Task set:
• 1. In the interview about The Real Brokerage's equity, what reason does the speaker give for saying Real's equity model is different from the one Compass used?
• 2. Using the interview about The Real Brokerage's equity, decide whether each statement agrees with it. Answer yes or no for each and quote the words that decide it.
(a) An agent who caps has paid the company $12,000 in a year.
(b) Real offers incentives to teams so they will join.
(c) Agents must stay with the company for six months after a closing to get the share bonus.
• 3. Pick up the interview about The Real Brokerage's equity where it stops, and continue it.

Source text:
If they cap, meaning they paid us $12,000 a year, they get an RSU grant, or if they attracted a friend to the company and that friend closes their first deal, they get a small RSU grant as well. Aside from that, agents can use a percentage of their commission revenue to actually purchase company shares. And if they stay with us for 12 months after that closing, they get a bonus in the form of shares.

Q: Given the trajectory of Compass stock, why should brokers be excited to get equity in The Real Brokerage? Shouldn’t they be skeptical of this kind of a deal?

I think that the equity incentives that Real offers are different from ones that other companies have offered in the past. From my understanding the way Compass grew was by leveraging equity to actually acquire other brokerages or incentivize large teams to actually come to Compass and that was kind of the payout for them to actually come. We do not offer agents or teams or other brokerages any incentives in order to join us.  

If you think about the ways agents earn equity in the company, they actually buy equity, and then they get a bonus on top of that. So that bonus is somewhat of a hedge against any decline in stock price. So I think that those are just very, two very different models.

(Stored items)
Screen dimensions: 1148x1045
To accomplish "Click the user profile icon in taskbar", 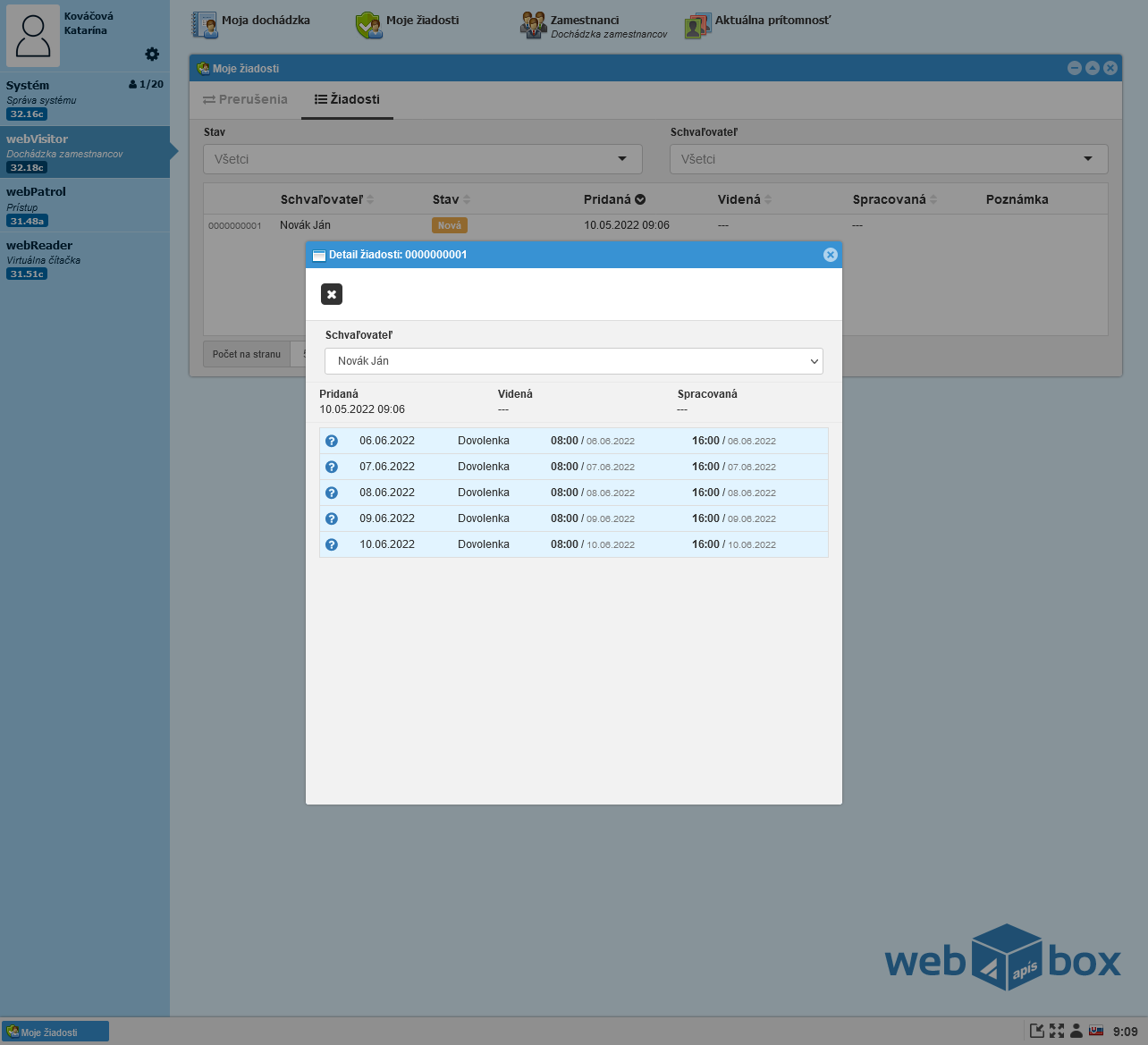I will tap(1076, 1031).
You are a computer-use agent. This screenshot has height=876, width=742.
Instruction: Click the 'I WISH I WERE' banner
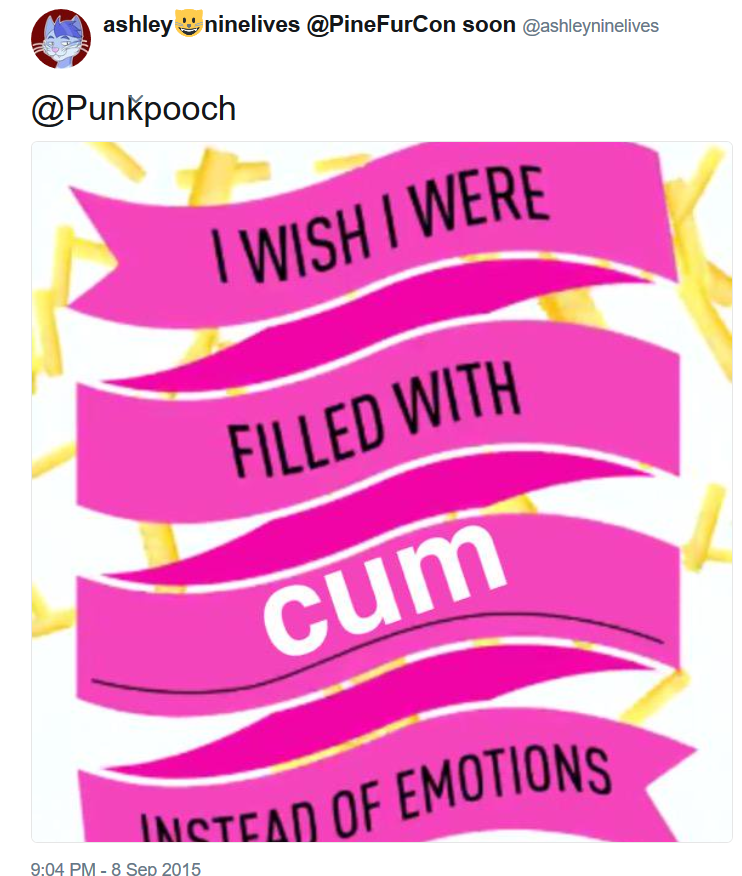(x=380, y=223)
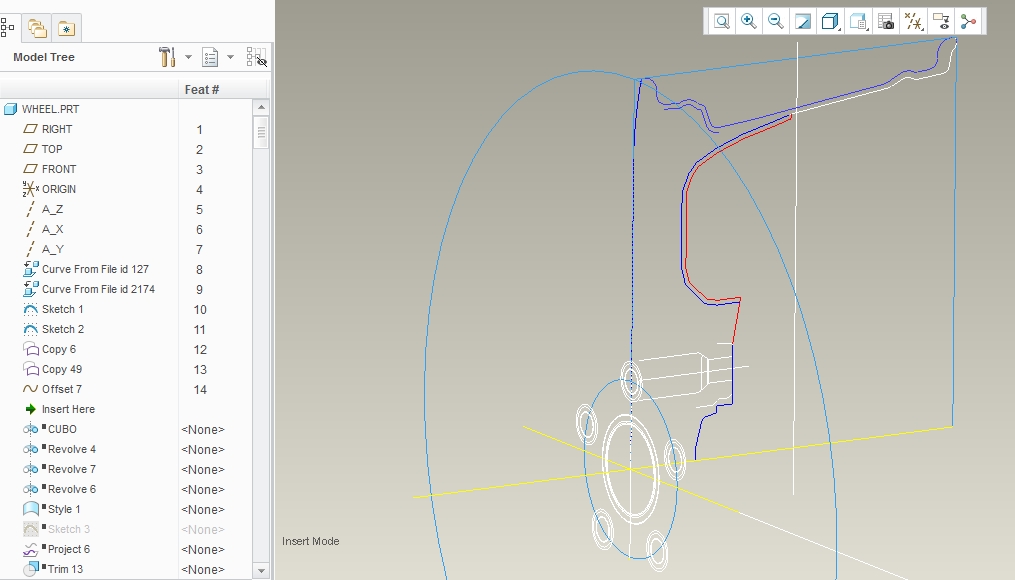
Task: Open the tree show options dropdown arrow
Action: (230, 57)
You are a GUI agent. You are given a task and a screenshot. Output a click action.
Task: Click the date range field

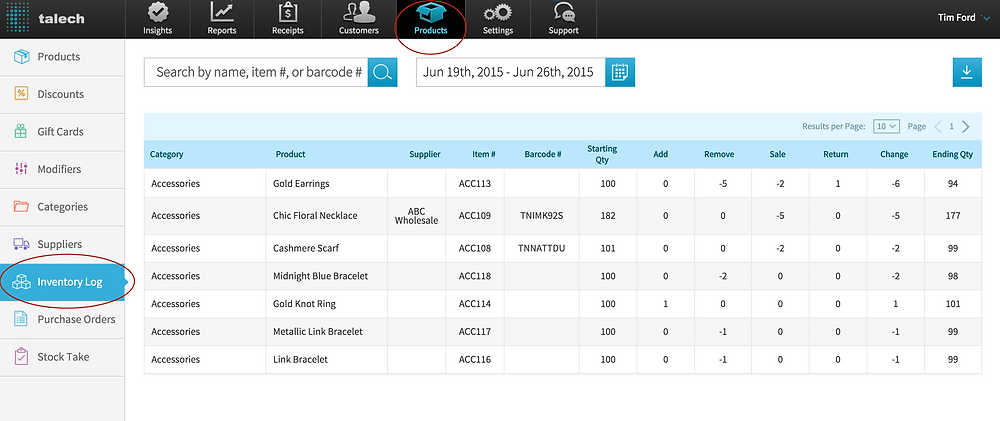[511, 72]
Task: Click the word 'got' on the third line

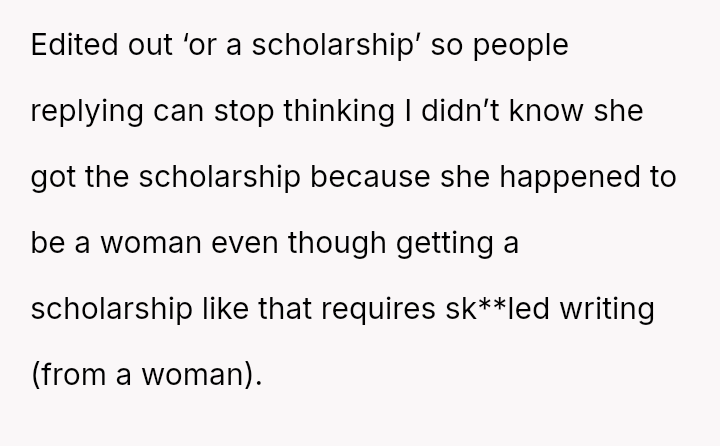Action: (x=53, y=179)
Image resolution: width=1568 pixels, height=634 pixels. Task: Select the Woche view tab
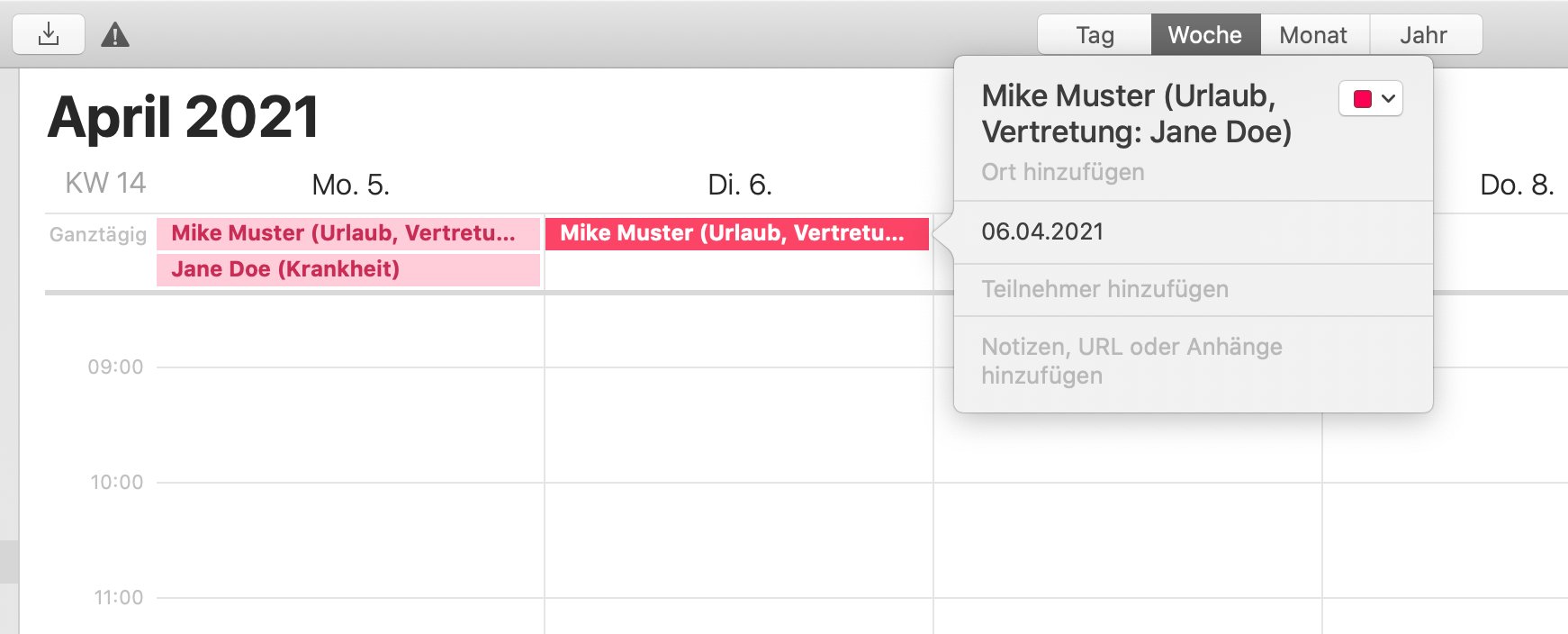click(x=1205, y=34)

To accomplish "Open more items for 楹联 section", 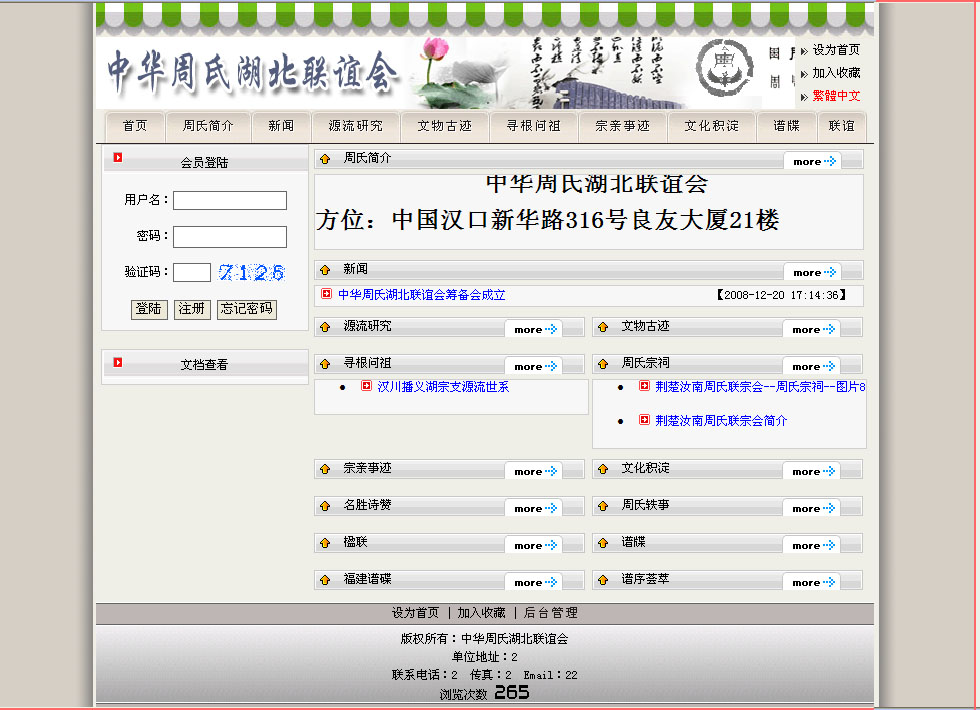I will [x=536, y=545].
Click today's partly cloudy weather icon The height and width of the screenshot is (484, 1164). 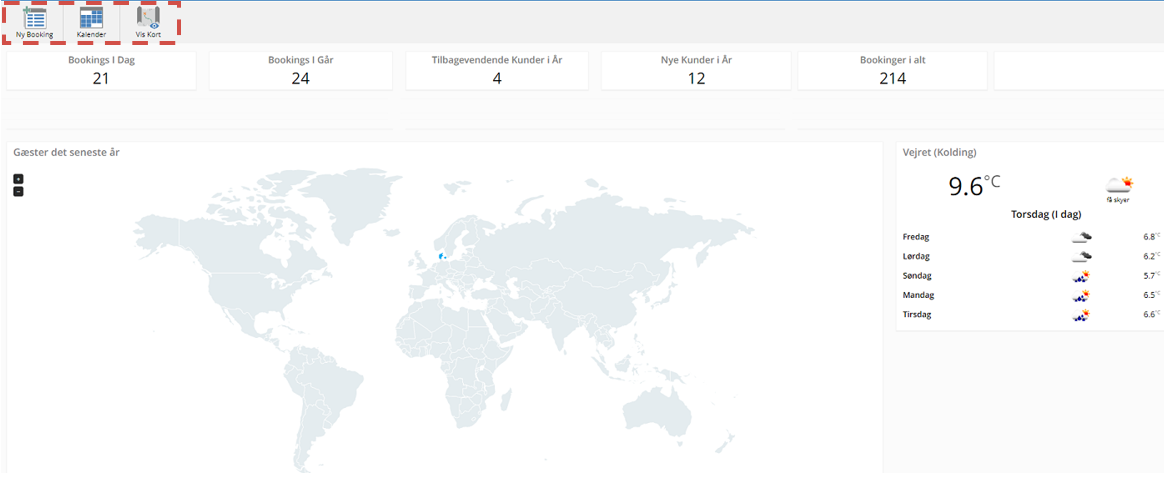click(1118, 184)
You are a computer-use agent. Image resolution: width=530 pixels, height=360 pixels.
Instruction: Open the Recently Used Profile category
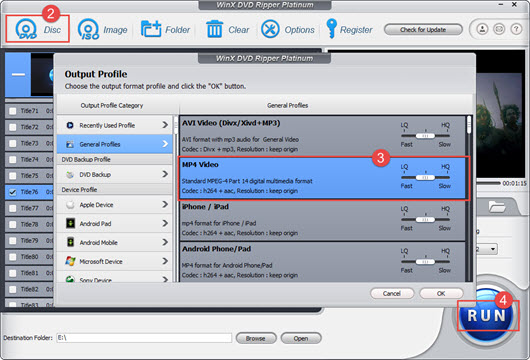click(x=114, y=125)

Replies:
• 1. Compass, as the speaker understands it, used equity to acquire other brokerages or draw large teams in, as a payout for joining. Real offers agents, teams and brokerages no incentives to join. Its agents earn equity by buying it and then get a bonus on top, which the speaker calls "somewhat of a hedge against any decline in stock price."

• 2.
(a) Yes: "If they cap, meaning they paid us $12,000 a year"
(b) No: "We do not offer agents or teams or other brokerages any incentives in order to join us."
(c) No: "if they stay with us for 12 months after that closing, they get a bonus in the form of shares."

• 3.
Q: You automated a lot of jobs. Do you think that’s the future of the industry? If I’m an assistant, or if I’m someone who works in the back office at a major brokerage, should I be worried?

I don’t think you should be worried.So I think that there are a lot of tasks that are just mundane and boring. And just, you know, they can be handled by technology. Even more than that, humans are not enjoying doing them. So I’ll give you an example. We believe that we can actually train ChatGPT to answer probably 80 percent of the support tickets that we get just because those support tickets are repetitive, we know exactly what the answer would be. And that frees up our support team to deal with the things that are more meaningful, more interesting, maybe require more of a human interaction or a human component to it.

So I think that if you’re working at a brokerage, you should make sure that you’re actually bringing value and you’re just not doing things that are very simple to do. But I think that yes, the future of the industry is in technology. One hundred percent.